We live in a constantly emerging world in which studying changes across time are just as crucial as analyzing differences across cases to understand our contemporary politics. Comparative historical analysis (CHA) has long studied such historical changes and made important contributions to our understanding of how to use time to study the past. It goes back to the 19th century classics and shares more recently its ambitions with American Political Development, historical institutionalism, and a long historical tradition in international relations. These approaches all point out that time is to the past what grammar is to language and maps are to space: an essential tool of analysis. This module explores three distinct contributions that CHA makes to our understanding of time. First, it identifies distinct temporal building blocks that make time analytically tractable. Time scales specify how far into the past we look, chronologies specify the events we analyze, and periodizations make historical contexts comparable.  These three building blocks constitute a historical notion of time that asks how different the past is from the present. CHA complements this historical notion of time with three elements of physical, clock-like time: duration, tempo and sequences which help to identify variations in the unfolding of the past. Second, CHA uses these temporal building blocks for time spotting, that is foregrounding temporal and historical dynamics that many existing explanations background. In foregrounding time, CHA poses a series of macro-historical questions about the origins as well as continuous transformation of the state, political regimes, markets, war, and global structures. Third, CHA answers these macro-historical questions with the help of a range of causal mechanisms that explain the unfolding of historical processes through time. These mechanisms involve tipping points, diffusion, causal mechanisms, causal effects related to sequencing patterns, increasing and decreasing returns, and intercurrence (i.e. interaction among concurrent historical processes). Overall, the model encourages students to spot elements of time that are hidden in their fields of research and explore how CHA can help them think about such elements more systematically, and thus enrich their analysis. 

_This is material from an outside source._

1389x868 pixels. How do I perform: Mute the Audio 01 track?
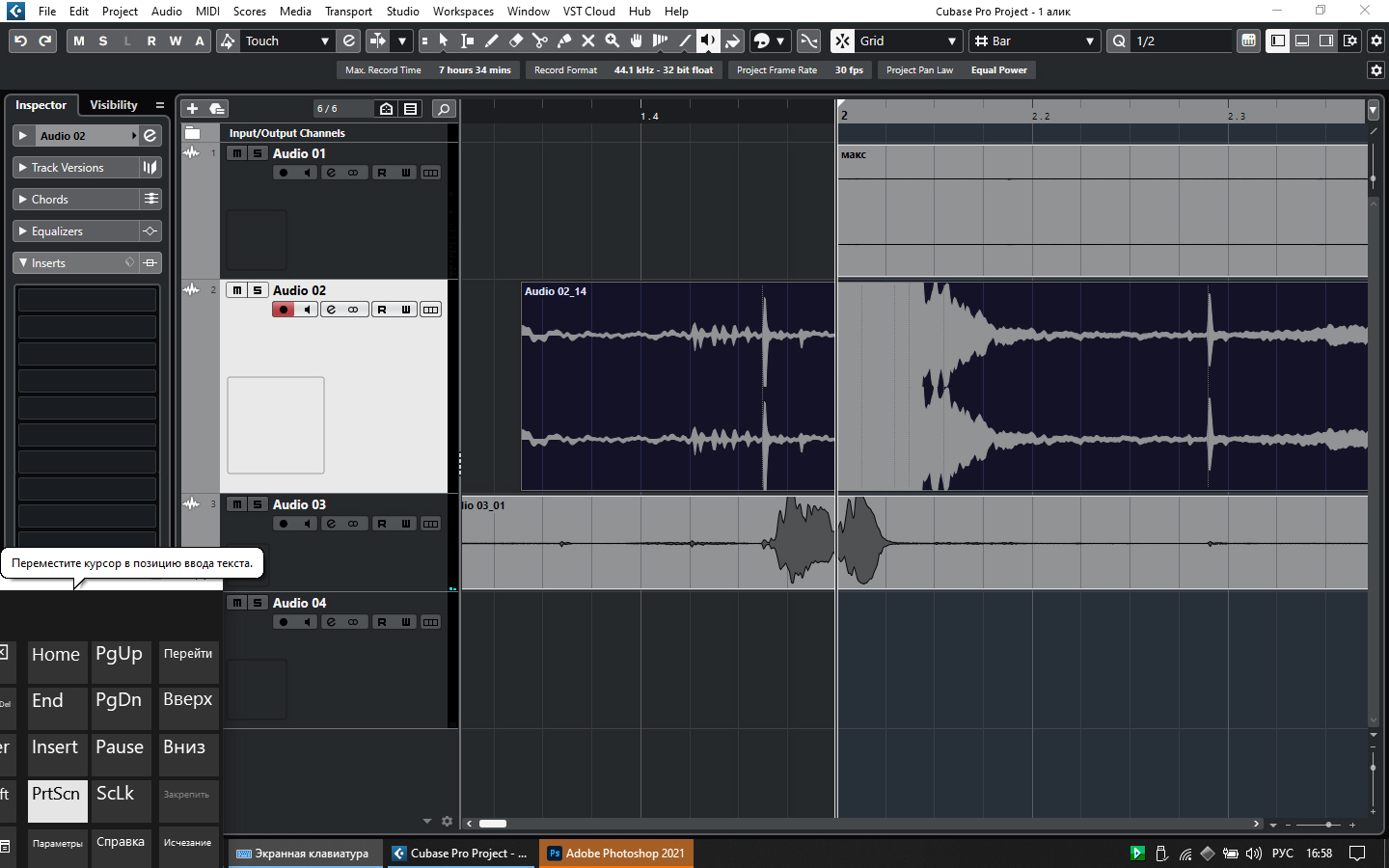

Geographic Information Systems(GIS) as a Qualitative Research Method

Jonnell Robinson, Syracuse University

The module will introduce participants to GIS as a tool for qualitative research, present basic GIS terminology and concepts and the basic functions of ESRI’s ArcGIS software suite, particularly those functions that are most commonly used by social scientists.  A subsequent session will explore basic visualization and analytical functions such as building and querying attribute tables, selecting map features, and symbolizing data.  The module will also review the types and sources of data that are available for GIS users working in both data rich and data poor settings, the ethics of using mapping in research, how metadata can be used to communicate qualitative information, and data overlay analysis. Other sessions will introduce open source geovisualization and analysis tools including Open Street Map, Google My Maps, and QGIS; demonstrate valuable data collection techniques for archival research, field work, participatory and community‐based mapping, as well as the availability and accessibility of spatial data through data repositories; and  provide an overview of basic map design, integrating narrative and photos with GIS, and a discussion about why, how and where to further hone GIS skills.

Social Network Analysis

Jenn Larson, Vanderbilt University

This module serves as an introduction to the empirical study of social networks. It begins with the very basics, covering ways to describe positions within networks and networks as a whole.  We introduce the terminology of social network analysis, focusing on node- and network-level features, both how to describe them precisely and what they mean substantively. Next, the module surveys recent empirical research that explores the role of networks in outcomes such as development, protests, and conflict, and identifies many open questions across the social sciences.  Finally, it presents an overview of tools that researchers can use to gather original network data via surveys in field settings. It covers a variety of design issues, including which ties to measure and how to do so.